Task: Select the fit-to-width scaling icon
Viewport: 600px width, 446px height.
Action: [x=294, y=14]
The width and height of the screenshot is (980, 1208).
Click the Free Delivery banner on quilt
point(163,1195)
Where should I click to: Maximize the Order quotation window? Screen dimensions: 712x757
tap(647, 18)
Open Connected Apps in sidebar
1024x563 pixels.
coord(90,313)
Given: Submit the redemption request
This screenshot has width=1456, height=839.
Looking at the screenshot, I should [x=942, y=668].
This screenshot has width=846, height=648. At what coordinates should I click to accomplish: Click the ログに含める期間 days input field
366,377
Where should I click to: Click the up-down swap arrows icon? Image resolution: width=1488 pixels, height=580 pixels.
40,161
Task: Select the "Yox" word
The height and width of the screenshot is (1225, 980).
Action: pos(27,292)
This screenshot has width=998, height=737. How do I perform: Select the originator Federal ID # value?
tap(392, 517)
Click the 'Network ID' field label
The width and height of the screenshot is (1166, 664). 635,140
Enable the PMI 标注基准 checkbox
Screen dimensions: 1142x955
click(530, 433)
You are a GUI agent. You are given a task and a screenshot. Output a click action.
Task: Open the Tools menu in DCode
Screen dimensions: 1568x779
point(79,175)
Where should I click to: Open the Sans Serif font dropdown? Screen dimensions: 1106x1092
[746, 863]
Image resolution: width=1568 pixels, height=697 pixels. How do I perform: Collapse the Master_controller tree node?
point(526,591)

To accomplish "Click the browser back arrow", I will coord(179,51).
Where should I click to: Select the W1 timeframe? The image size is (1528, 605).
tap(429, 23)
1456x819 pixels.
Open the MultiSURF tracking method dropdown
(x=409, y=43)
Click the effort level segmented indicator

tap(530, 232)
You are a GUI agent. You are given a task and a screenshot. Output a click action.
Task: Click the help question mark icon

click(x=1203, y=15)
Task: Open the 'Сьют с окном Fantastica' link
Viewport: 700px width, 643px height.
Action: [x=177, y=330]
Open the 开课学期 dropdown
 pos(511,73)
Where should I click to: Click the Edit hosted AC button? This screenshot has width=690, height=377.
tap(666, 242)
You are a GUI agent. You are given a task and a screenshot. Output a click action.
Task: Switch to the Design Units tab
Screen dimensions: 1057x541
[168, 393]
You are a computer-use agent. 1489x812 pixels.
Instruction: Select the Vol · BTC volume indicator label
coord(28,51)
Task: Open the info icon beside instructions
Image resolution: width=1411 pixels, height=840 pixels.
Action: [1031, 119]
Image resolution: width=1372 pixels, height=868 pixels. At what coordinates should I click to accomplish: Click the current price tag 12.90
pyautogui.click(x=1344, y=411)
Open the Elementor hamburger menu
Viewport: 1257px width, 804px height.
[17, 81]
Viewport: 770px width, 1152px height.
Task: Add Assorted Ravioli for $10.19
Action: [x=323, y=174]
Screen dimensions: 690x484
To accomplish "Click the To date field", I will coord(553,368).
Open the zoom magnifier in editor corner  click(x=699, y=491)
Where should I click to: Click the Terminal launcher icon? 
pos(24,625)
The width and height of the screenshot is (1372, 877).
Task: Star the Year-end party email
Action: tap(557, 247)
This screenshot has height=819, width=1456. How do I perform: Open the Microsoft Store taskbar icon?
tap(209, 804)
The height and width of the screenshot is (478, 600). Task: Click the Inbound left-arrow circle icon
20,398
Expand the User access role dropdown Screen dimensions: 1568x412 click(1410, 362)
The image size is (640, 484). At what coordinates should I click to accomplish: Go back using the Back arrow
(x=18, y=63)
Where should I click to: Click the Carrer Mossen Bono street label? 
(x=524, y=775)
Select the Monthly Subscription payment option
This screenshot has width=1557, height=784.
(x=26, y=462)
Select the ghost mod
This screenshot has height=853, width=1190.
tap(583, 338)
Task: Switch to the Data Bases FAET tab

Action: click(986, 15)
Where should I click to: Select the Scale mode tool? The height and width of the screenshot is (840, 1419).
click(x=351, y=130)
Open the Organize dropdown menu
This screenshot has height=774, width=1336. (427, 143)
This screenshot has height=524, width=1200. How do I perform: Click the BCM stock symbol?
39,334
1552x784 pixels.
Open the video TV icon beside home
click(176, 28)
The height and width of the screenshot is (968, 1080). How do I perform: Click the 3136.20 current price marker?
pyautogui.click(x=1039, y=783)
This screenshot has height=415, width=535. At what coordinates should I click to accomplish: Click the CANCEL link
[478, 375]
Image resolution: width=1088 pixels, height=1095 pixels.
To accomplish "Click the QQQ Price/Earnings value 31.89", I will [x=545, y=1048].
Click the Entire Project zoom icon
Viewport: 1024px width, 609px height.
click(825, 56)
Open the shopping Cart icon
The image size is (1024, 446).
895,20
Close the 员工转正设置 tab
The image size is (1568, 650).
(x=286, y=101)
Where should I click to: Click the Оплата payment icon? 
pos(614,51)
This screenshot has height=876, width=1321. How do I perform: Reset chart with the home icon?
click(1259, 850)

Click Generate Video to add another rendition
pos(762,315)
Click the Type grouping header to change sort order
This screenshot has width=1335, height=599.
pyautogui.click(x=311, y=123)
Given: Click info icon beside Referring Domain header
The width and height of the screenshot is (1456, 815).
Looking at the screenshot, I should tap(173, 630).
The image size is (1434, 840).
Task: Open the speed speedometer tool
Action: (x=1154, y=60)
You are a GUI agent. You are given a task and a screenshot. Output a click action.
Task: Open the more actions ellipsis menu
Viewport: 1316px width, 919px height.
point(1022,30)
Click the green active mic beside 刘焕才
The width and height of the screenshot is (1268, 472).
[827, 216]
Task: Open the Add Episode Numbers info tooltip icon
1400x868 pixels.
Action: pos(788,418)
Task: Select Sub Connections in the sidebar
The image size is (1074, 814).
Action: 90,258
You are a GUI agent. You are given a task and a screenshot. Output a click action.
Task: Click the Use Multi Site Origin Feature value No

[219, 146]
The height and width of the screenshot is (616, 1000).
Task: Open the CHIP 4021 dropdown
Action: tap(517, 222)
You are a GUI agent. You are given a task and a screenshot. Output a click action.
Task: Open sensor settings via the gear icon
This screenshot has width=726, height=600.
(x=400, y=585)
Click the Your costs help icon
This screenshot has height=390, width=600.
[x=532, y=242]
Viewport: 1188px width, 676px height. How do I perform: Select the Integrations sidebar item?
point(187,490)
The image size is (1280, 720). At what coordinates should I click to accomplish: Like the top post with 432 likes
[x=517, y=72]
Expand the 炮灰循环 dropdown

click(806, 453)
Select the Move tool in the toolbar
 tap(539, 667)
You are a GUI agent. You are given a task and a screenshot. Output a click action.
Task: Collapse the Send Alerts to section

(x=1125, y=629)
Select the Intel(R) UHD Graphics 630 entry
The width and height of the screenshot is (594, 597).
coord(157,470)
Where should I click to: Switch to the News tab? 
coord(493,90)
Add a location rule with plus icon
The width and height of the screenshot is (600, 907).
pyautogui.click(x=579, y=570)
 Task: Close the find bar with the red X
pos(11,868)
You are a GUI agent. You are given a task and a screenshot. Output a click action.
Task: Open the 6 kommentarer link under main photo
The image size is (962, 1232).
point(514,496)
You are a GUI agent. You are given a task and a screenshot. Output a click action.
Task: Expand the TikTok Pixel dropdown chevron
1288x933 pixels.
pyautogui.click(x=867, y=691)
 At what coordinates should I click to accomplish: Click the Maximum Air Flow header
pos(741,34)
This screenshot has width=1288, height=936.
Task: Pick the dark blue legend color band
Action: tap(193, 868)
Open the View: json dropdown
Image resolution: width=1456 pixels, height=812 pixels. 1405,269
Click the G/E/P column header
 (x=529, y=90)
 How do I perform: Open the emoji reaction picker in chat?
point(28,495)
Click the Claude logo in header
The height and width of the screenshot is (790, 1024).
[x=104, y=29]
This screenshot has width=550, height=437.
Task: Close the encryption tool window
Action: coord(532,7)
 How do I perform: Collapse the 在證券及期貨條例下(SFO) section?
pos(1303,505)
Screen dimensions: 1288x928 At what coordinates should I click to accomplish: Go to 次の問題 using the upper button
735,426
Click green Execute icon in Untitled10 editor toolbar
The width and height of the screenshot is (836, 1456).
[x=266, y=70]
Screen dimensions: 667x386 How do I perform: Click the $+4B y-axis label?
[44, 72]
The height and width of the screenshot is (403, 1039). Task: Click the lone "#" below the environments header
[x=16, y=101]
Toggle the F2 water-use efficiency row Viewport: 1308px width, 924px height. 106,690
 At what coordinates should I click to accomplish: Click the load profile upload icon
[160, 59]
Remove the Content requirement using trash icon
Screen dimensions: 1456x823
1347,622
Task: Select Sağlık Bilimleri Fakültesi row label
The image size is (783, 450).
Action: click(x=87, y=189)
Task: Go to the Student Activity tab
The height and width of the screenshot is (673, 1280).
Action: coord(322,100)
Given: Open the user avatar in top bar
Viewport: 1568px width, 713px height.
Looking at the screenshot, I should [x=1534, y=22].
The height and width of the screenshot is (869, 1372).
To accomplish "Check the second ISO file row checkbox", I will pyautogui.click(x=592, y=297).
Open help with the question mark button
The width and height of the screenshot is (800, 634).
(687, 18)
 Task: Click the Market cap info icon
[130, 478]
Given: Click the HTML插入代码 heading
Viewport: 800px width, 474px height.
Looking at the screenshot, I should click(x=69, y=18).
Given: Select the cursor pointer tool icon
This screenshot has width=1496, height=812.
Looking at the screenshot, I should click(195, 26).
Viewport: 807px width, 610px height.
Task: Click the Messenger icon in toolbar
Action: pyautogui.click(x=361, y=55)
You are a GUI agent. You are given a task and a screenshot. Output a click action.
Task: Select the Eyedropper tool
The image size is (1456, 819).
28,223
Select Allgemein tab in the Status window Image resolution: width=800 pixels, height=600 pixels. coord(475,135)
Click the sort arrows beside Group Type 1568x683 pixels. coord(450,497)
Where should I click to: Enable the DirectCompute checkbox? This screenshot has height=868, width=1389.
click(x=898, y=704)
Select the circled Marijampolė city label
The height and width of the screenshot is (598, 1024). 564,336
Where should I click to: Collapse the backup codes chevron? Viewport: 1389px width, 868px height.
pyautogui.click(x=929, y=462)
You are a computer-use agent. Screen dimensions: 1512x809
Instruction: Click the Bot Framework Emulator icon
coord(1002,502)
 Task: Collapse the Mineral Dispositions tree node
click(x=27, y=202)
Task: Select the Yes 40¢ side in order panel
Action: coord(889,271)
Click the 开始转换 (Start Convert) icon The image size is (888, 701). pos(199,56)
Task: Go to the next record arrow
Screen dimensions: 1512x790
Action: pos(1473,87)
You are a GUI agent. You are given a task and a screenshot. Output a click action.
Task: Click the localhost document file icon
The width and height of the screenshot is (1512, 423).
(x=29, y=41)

Given instruction »
Copy out the lines of the records word for word, starting with the line containing "Click the Claude logo in header" and going on through the line containing "Looking at the screenshot, I should click(x=69, y=18).".

Correct answer »
Click the Claude logo in header
The height and width of the screenshot is (790, 1024).
[x=104, y=29]
This screenshot has width=550, height=437.
Task: Close the encryption tool window
Action: coord(532,7)
 How do I perform: Collapse the 在證券及期貨條例下(SFO) section?
pos(1303,505)
Screen dimensions: 1288x928 At what coordinates should I click to accomplish: Go to 次の問題 using the upper button
735,426
Click green Execute icon in Untitled10 editor toolbar
The width and height of the screenshot is (836, 1456).
[x=266, y=70]
Screen dimensions: 667x386 How do I perform: Click the $+4B y-axis label?
[44, 72]
The height and width of the screenshot is (403, 1039). Task: Click the lone "#" below the environments header
[x=16, y=101]
Toggle the F2 water-use efficiency row Viewport: 1308px width, 924px height. 106,690
 At what coordinates should I click to accomplish: Click the load profile upload icon
[160, 59]
Remove the Content requirement using trash icon
Screen dimensions: 1456x823
1347,622
Task: Select Sağlık Bilimleri Fakültesi row label
The image size is (783, 450).
Action: click(x=87, y=189)
Task: Go to the Student Activity tab
The height and width of the screenshot is (673, 1280).
Action: coord(322,100)
Given: Open the user avatar in top bar
Viewport: 1568px width, 713px height.
Looking at the screenshot, I should [x=1534, y=22].
The height and width of the screenshot is (869, 1372).
To accomplish "Check the second ISO file row checkbox", I will pyautogui.click(x=592, y=297).
Open help with the question mark button
The width and height of the screenshot is (800, 634).
(687, 18)
 Task: Click the Market cap info icon
[130, 478]
Given: Click the HTML插入代码 heading
Viewport: 800px width, 474px height.
Looking at the screenshot, I should click(x=69, y=18).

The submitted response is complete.